When using rpchttp.New to connect to an rpc endpoint and websocket connection, the default settings passed to the underlying gorilla websocket connection make it hard for a client using the rpchttp.New method to understand if the websocket connection is healthy or not. This can lead to dead connections with no logging or information available to the application.

const (
defaultMaxReconnectAttempts = 25
defaultWriteWait = 0
defaultReadWait = 0
defaultPingPeriod = 0
)

These settings as per the comments lead to the websocket connection blocking forever and sending no pings

// Time allowed to write a message to the server. 0 means block until operation succeeds.
writeWait time.Duration
// Time allowed to read the next message from the server. 0 means block until operation succeeds.
readWait time.Duration
// Send pings to server with this period. Must be less than readWait. If 0, no pings will be sent.
pingPeriod time.Duration

Furthermore even if you pass a logger through to the client there is no easy way to understand if a connection is unhealthy.

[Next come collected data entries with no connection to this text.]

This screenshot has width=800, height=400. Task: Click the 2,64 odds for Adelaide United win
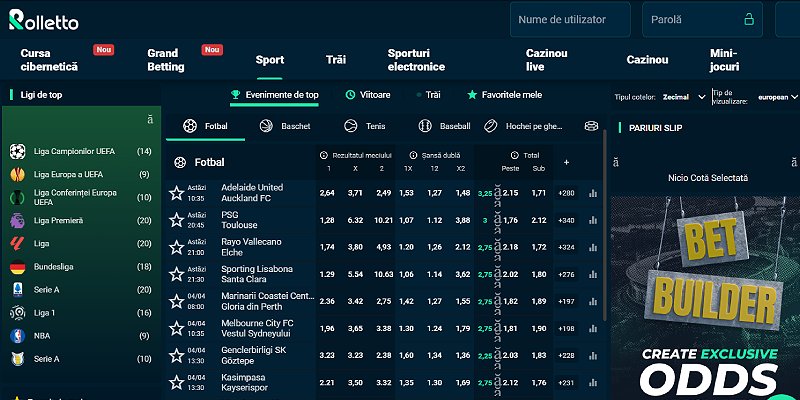pyautogui.click(x=326, y=193)
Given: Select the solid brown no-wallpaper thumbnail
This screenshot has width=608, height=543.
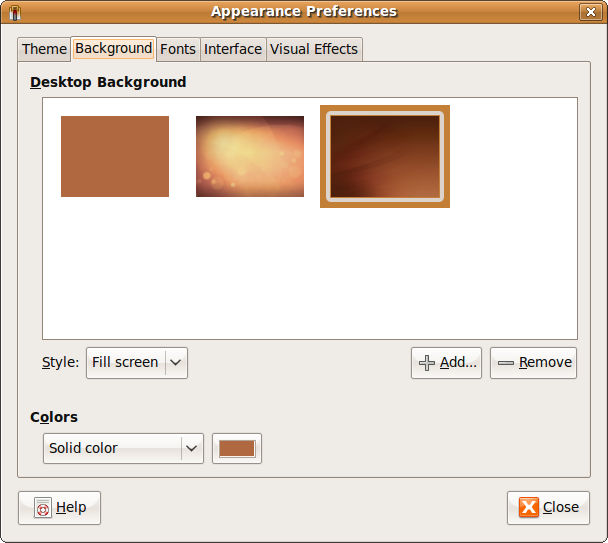Looking at the screenshot, I should [115, 156].
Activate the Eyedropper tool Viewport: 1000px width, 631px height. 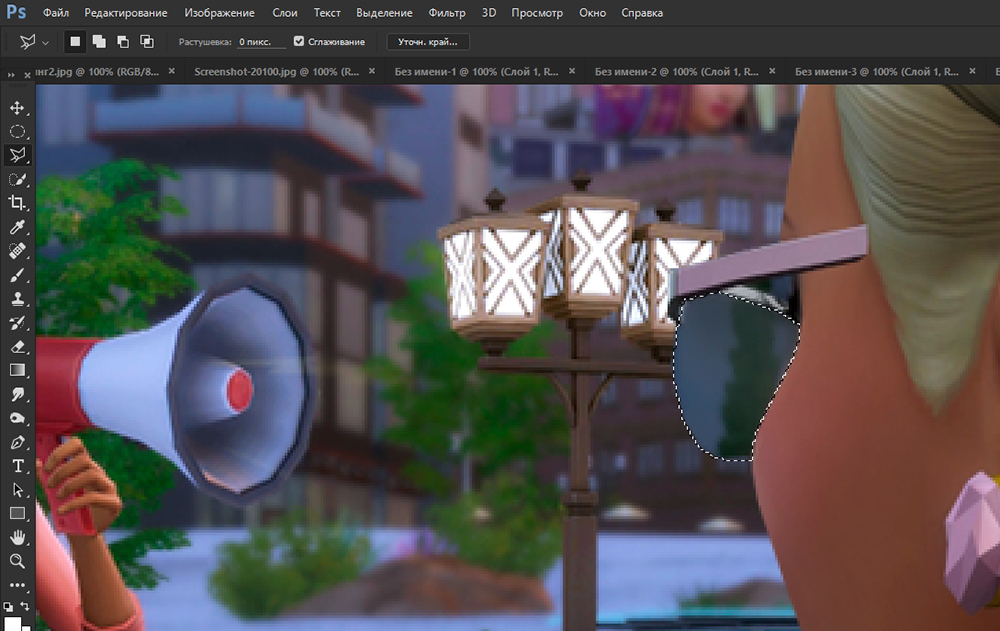coord(18,227)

This can lead to clients thinking a connection is healthy but in fact it is dead and events are missed.

What did you expect to happen?

I would expect a client using rpchttp.New to have some way of understand if a Websocket connection is healthy and being able to act on it. This could mean adjusting at least the ping interval, reconnecting and logging if it has passed. Ideally anyone using the rpchttp client would be able to override the defaults too. NewWS within ws_client.go hard codes the defaults. 🧇

How to reproduce it

This example is against HEAD which has slog as the logging library and slightly different interfaces for initialising a logger

package main

import (
	"context"
	"fmt"
	"os"

	"github.com/cometbft/cometbft/libs/log"
	rpchttp "github.com/cometbft/cometbft/rpc/client/http"
)

const (
	RPCEndpoint = "https://rpc.osmosis.zone:443"

	// Subscriber is an arbitrary string that can be used to manage a subscription
	Subscriber = "gobot"

	// Query is the query to subscribe to events matching the query
	Query = "token_swapped.module = 'gamm'"
)

func main() {
	// Create a new Tendermint RPC client
	c, err := rpchttp.New(RPCEndpoint)
	if err != nil {
		panic(err)
	}

	logger := log.NewJSONLogger(os.Stdout)

	c.SetLogger(logger)

	if err := c.Start(); err != nil {
		panic(err)
	}

	// Create a context for the subscription
	ctx := context.Background()

	// Subscribe to the WebSocket connection
	eventCh, err := c.Subscribe(ctx, Subscriber, Query)
	if err != nil {
		panic(err)
	}

	go func() {
		for {
			event := <-eventCh
			fmt.Printf("tokens swapped in: %+v\n", event.Events["token_swapped.tokens_in"])
		}
	}()

	select {}
}
  1. Start the example with go run main.go
  2. Observe that events are received and logged
  3. Kill your network connection somehow (e.g. turn off wifi or sudo iptables -A OUTPUT -p tcp --dport 443 -j DROP)
  4. Observe that no events are received
  5. Wait 30 seconds
  6. Observe that no logs or information is available to the application that the connection is unhealthy and it blocks forever
  7. Kill your network connection somehow (e.g. turn on wifi or sudo iptables -D OUTPUT -p tcp --dport 443 -j DROP)
  8. Observe that events are received again

There should be some way to understand that there was a read or write timeout or that a ping timed out so that a client using the library can make a decision on what to do.